TASK DESCRIPTION: In the listing that follows, locate the line containing "You are a GUI" and the line containing "The height and". Retype exactly those two lines and every line between them, and nothing more.

DATA PROVIDED:
---+---

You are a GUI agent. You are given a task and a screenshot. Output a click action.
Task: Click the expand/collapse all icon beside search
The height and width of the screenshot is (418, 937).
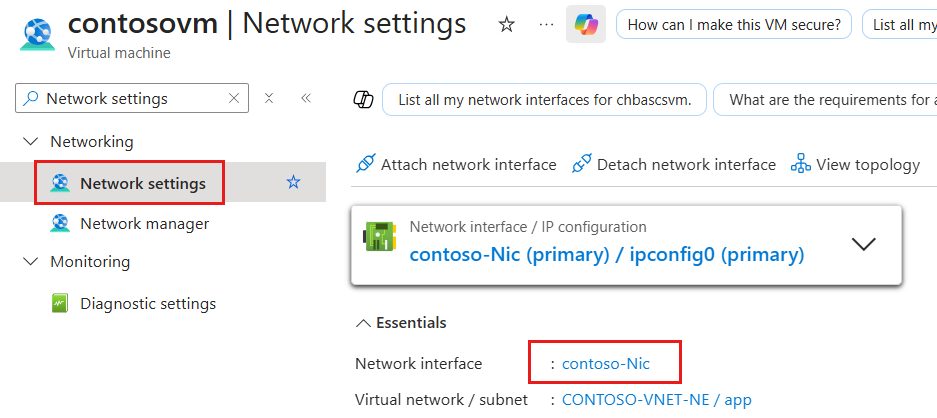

---+---

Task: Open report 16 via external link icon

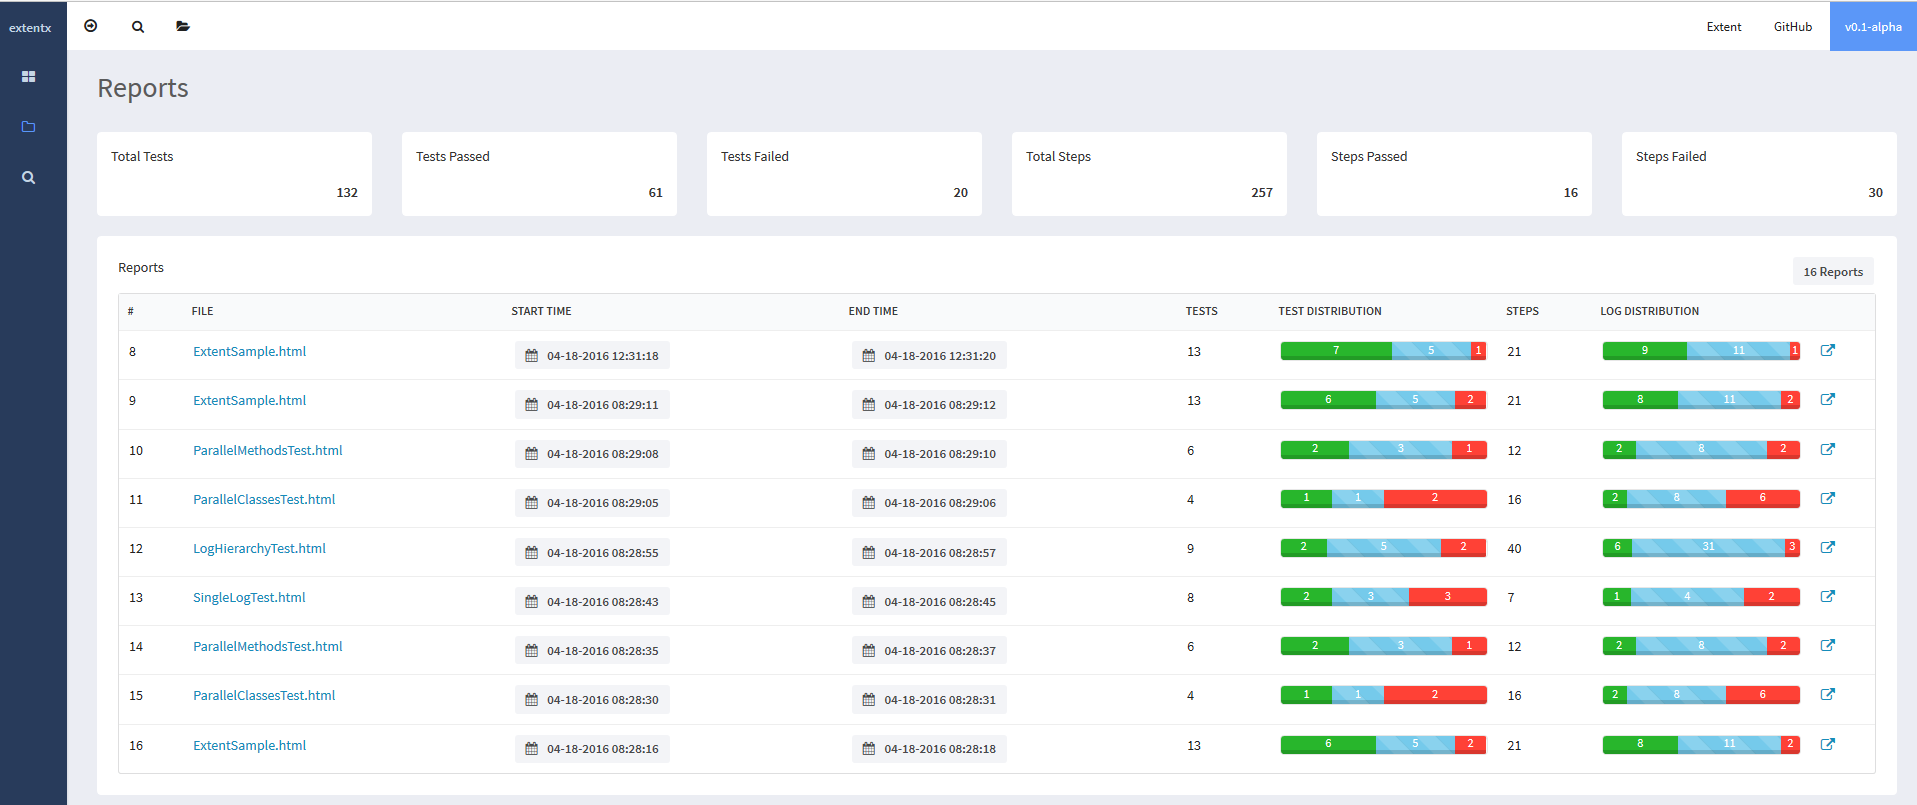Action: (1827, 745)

---+---

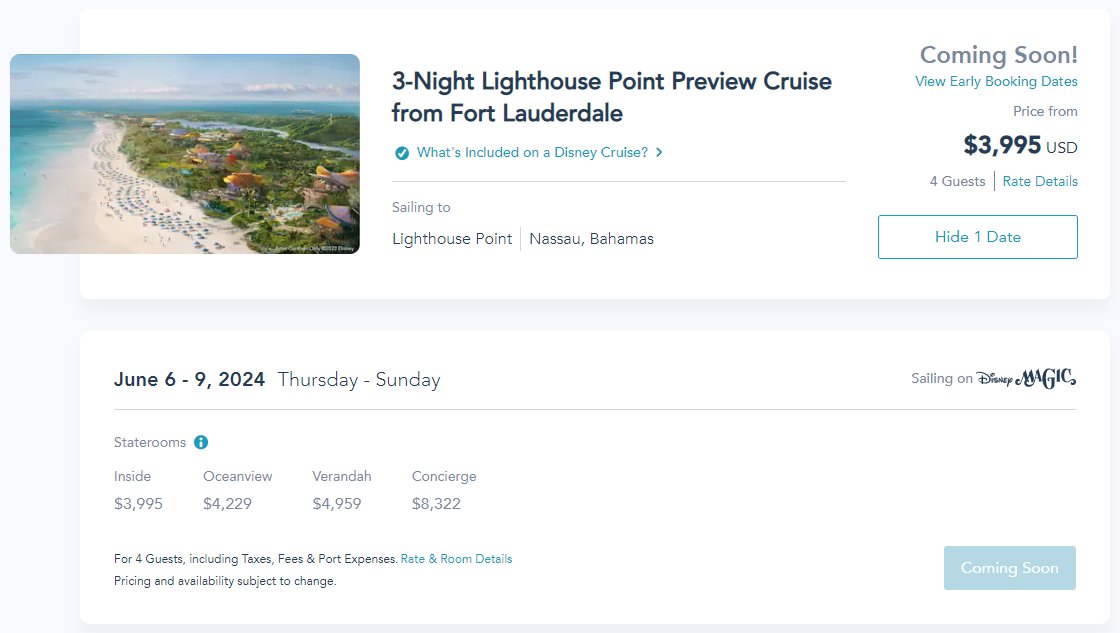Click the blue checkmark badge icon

---+---

RESULT BELOW:
You are a GUI agent. You are given a task and a screenshot. Output a click action.
Task: Click the expand/collapse all icon beside search
The height and width of the screenshot is (418, 937).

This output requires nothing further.